PROMPT:
From the line containing "Given: Expand the firmware" through the last line of the listing, output each line exactly as it stands. Omit pictures.

==== DATA SUPPLIED

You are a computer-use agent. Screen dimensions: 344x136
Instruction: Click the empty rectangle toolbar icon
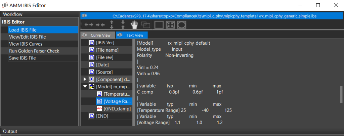(159, 25)

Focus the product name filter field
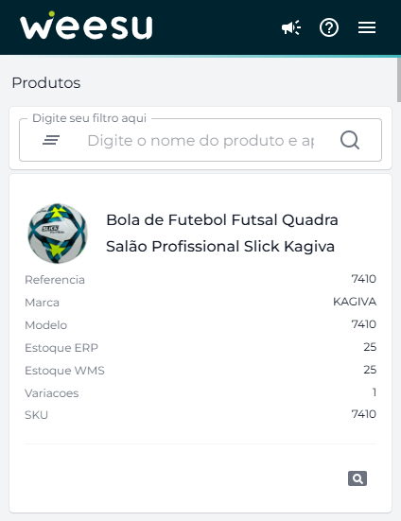201,141
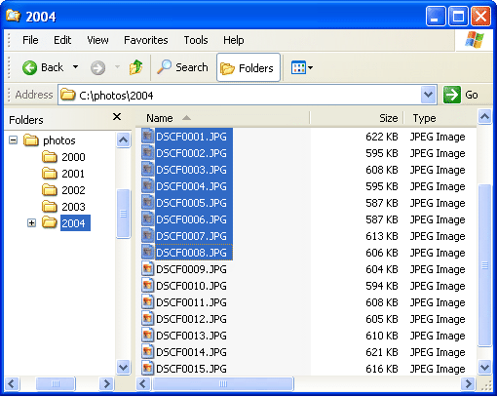
Task: Close the Folders side pane
Action: 117,117
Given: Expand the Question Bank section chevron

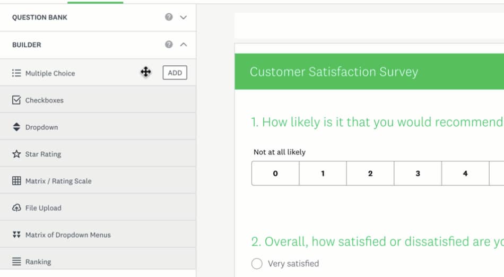Looking at the screenshot, I should click(184, 18).
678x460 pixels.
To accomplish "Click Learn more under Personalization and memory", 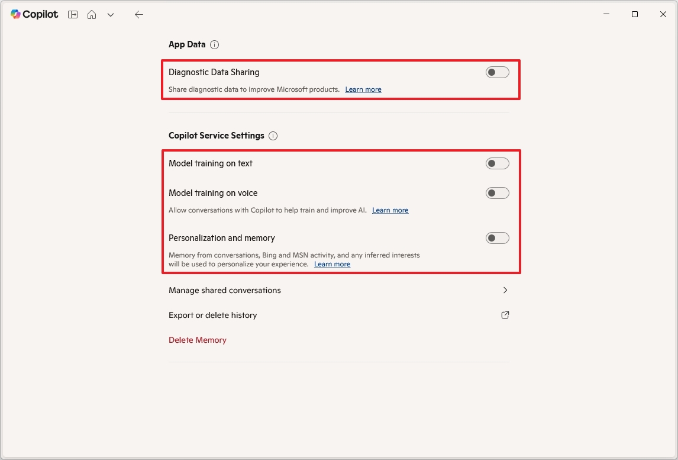I will point(332,263).
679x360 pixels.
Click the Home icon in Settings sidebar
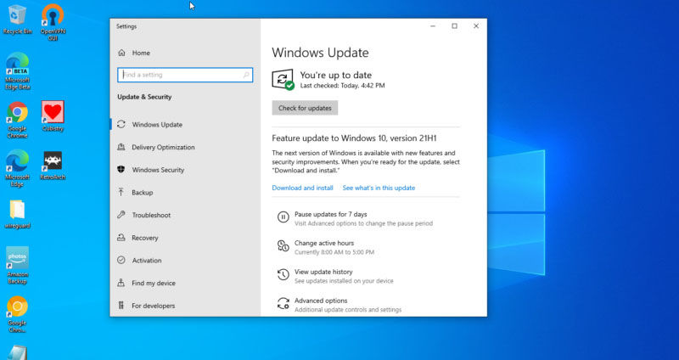click(123, 53)
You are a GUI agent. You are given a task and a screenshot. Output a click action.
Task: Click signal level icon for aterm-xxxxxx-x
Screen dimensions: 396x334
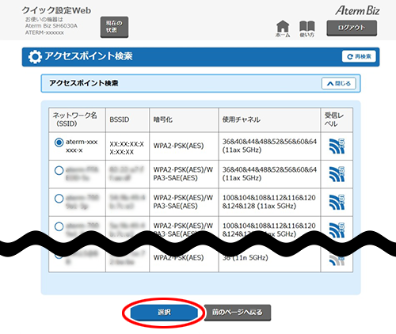pyautogui.click(x=337, y=146)
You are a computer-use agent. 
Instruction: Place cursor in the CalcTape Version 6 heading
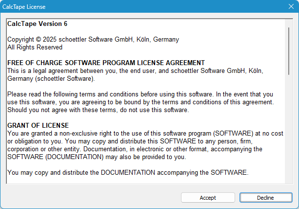[37, 23]
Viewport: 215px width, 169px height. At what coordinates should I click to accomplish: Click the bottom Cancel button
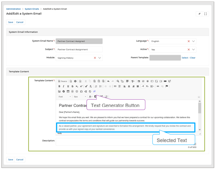(x=20, y=160)
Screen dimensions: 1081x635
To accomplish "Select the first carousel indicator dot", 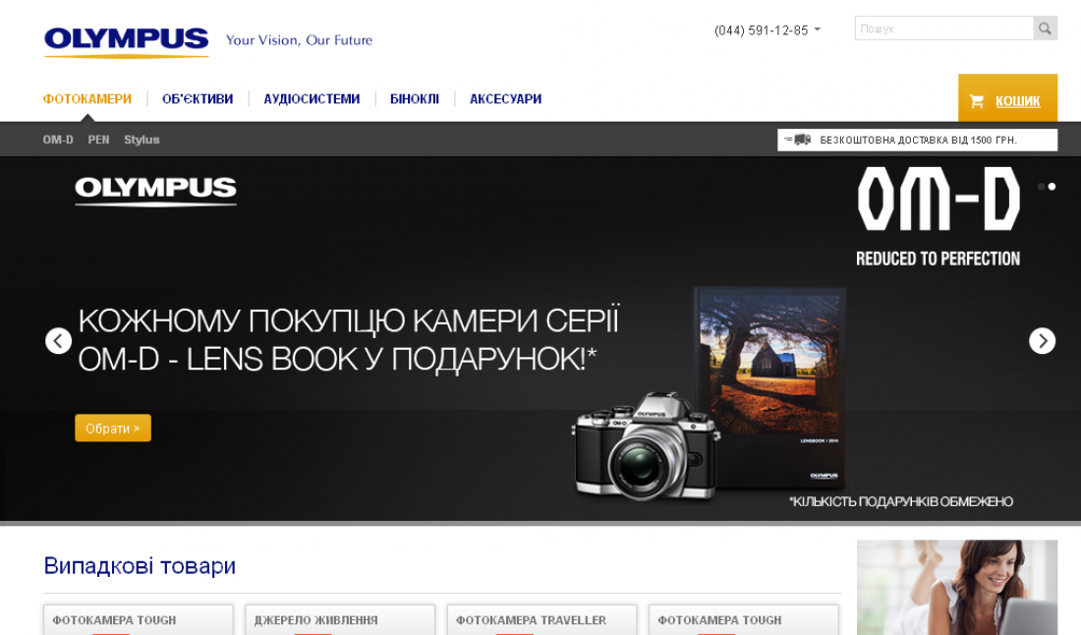I will click(x=1041, y=187).
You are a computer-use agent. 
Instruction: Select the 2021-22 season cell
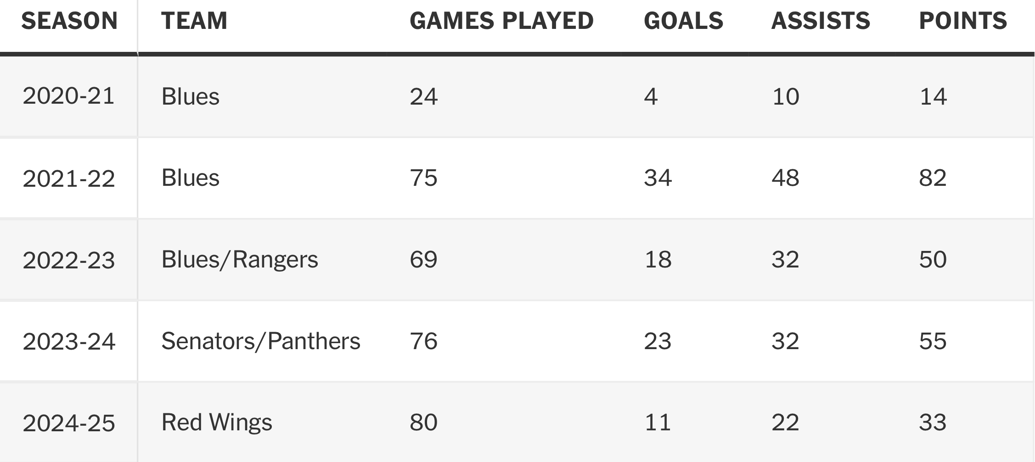[68, 178]
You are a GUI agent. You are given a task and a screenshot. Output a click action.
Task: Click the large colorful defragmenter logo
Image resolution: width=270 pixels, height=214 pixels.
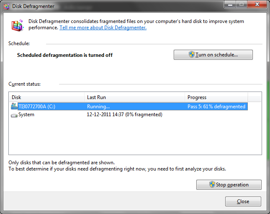point(17,25)
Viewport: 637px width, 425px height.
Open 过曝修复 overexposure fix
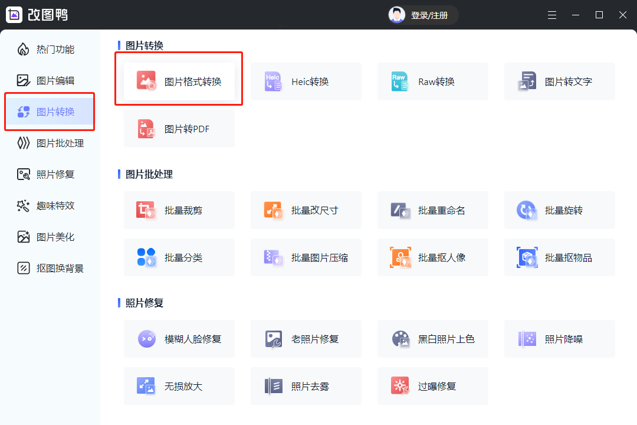(x=432, y=386)
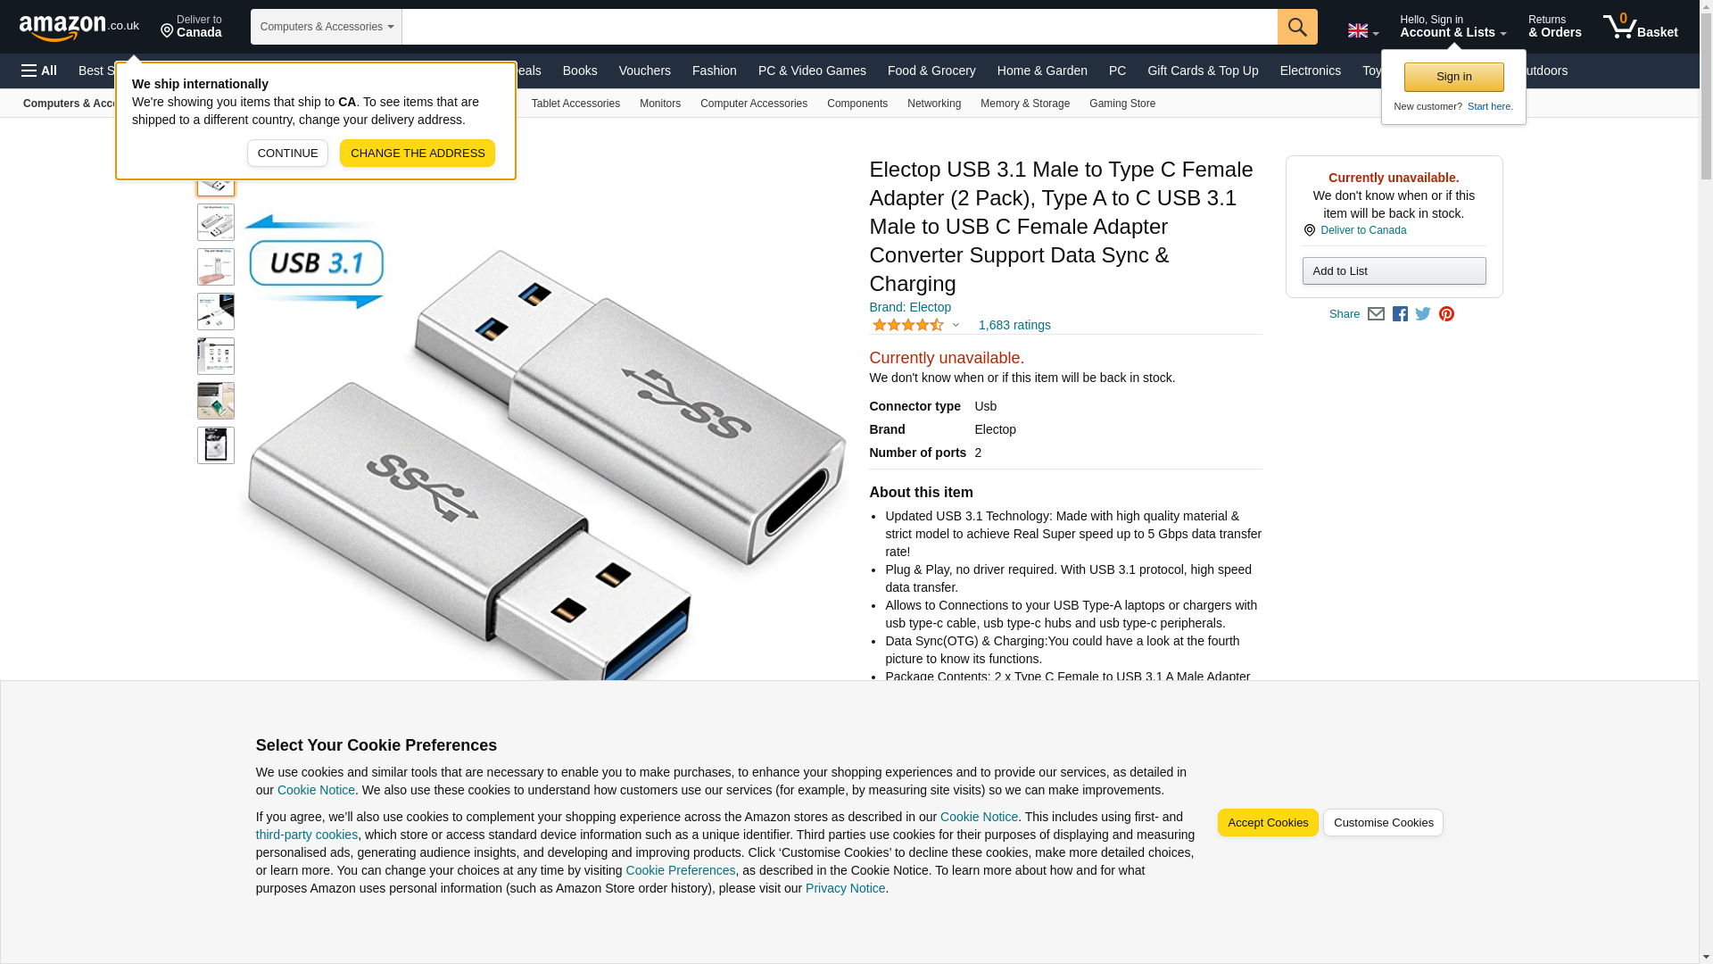This screenshot has width=1713, height=964.
Task: Go to the Monitors subcategory tab
Action: [x=660, y=104]
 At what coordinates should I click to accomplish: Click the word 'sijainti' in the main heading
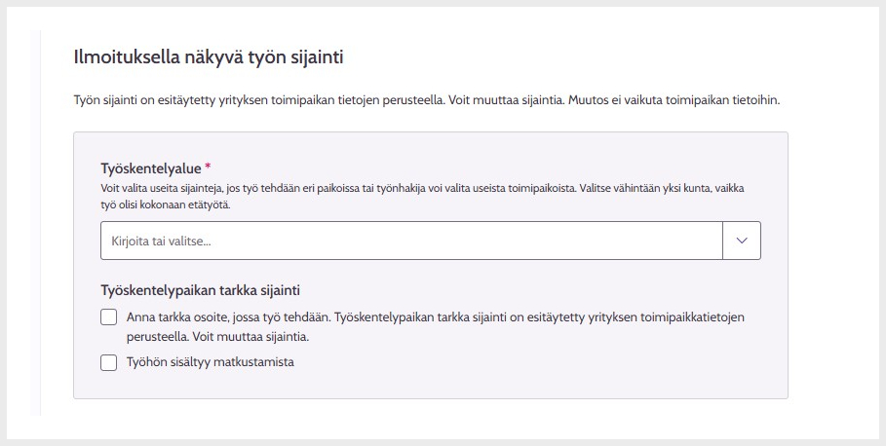[x=319, y=57]
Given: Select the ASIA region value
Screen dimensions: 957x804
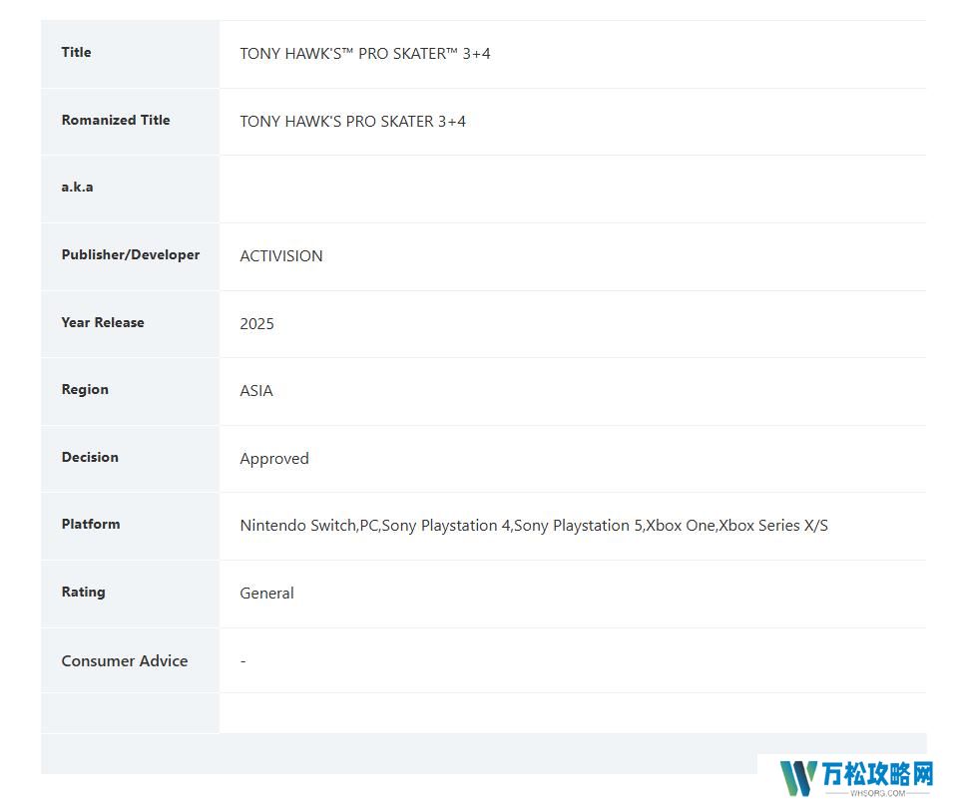Looking at the screenshot, I should pyautogui.click(x=256, y=391).
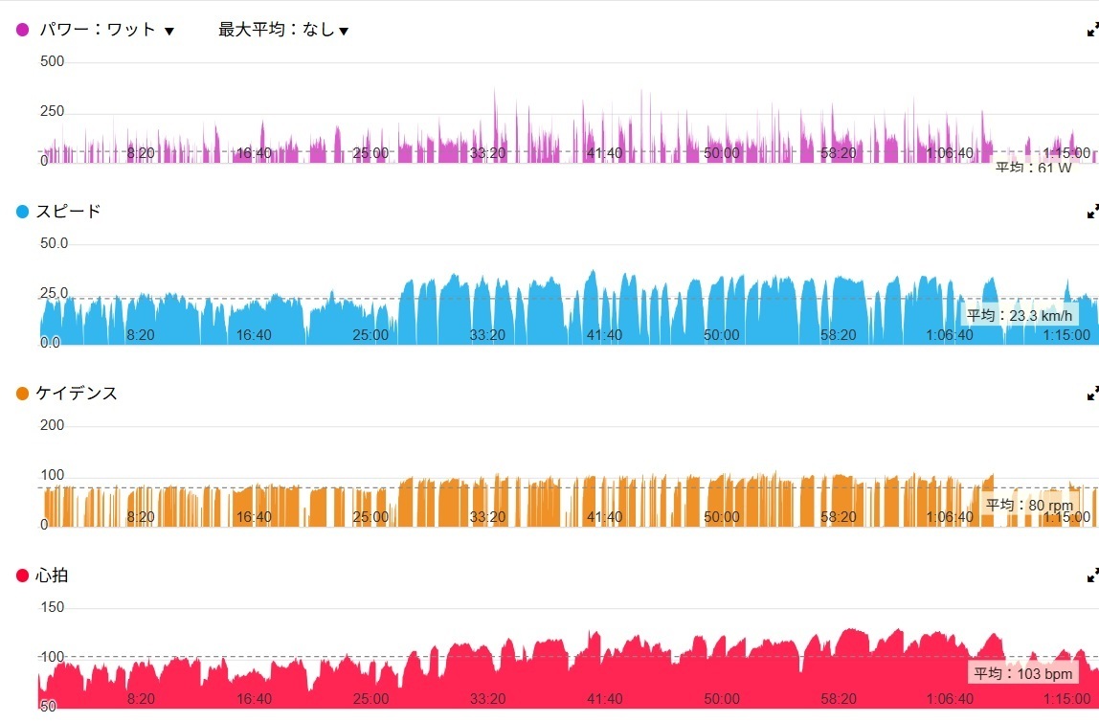Image resolution: width=1099 pixels, height=723 pixels.
Task: Click the 33:20 marker on the power chart
Action: [x=487, y=152]
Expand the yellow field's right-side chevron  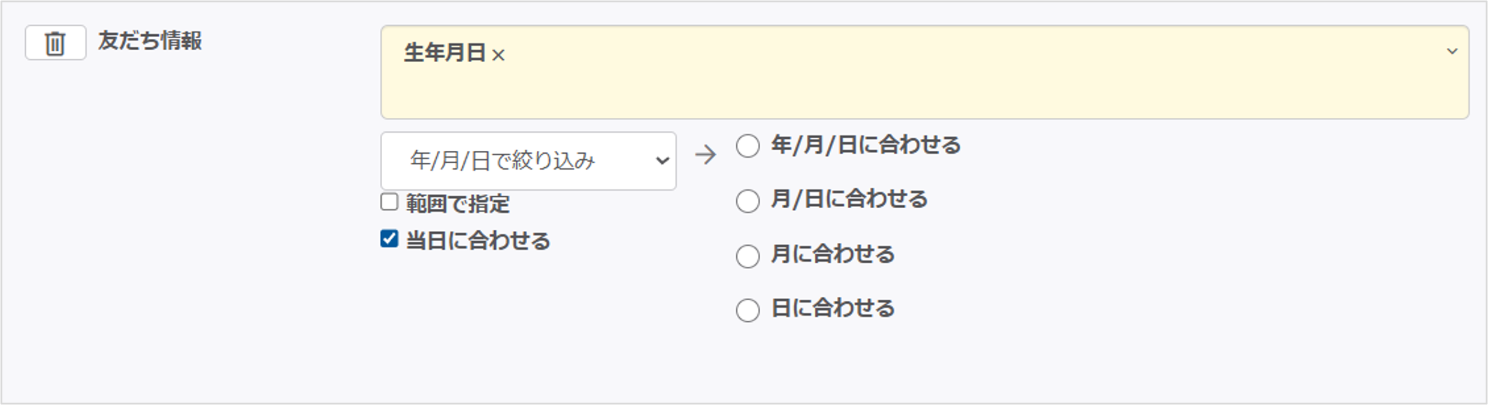click(1452, 51)
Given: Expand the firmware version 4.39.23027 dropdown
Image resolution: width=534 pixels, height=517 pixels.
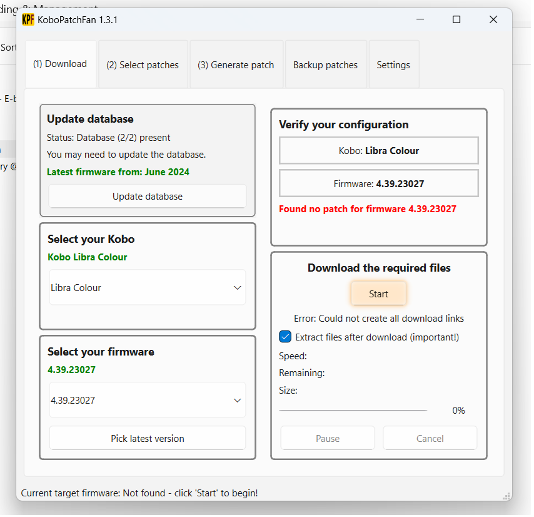Looking at the screenshot, I should coord(148,401).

========

REPLY TO THE TASK:
Given: Expand the firmware version 4.39.23027 dropdown
Image resolution: width=534 pixels, height=517 pixels.
Looking at the screenshot, I should coord(148,401).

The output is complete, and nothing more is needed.